La société ne dispose bien sûr pas d’ice pour dresser ses chiens, mais les douanes lui fournissent des prélèvements olfactifs. ©GouvPF

La technique est déjà utilisée dans la détection d’explosif et de différents types de stupéfiants. En Polynésie, c’est bien sûr dans la lutte contre le trafic d’ice qu’elle pourrait être utile. « Un bagage dans un aéroport, on peut emmener le chien et le faire sentir, mais pour un conteneur qui arrive à Motu Uta, c’est plus compliqué parce qu’il faut que la biosécurité passe avant et elle va tout fumiger, explique Éric Châtelain. La solution, c’est de venir aspirer l’intérieur du conteneur, de déposer les odeurs sur un filtre et de l’amener sur le mur d’odorologie ». En amenant l’odeur au chien plutôt que l’inverse, l’entrepreneur, qui recevait une délégation du Pays et des douanes ce lundi après-midi, assure pouvoir faire gagner du temps et de l’efficacité aux autorités.

----------------

— Marche à suivre —
Répondez aux questions ci-dessous à partir de l'extrait sur la détection olfactive.
1. Qui fournit à la société des prélèvements olfactifs ?
2. Dans quelles détections la technique est-elle déjà utilisée ?
3. Sur quoi dépose-t-on les odeurs aspirées à l'intérieur d'un conteneur ?

— Données fournies —
----------------

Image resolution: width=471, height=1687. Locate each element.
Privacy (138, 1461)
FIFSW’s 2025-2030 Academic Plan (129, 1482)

----------------

— Zone de réponse —
1. Les douanes.
2. La détection d'explosif et de différents types de stupéfiants.
3. Sur un filtre.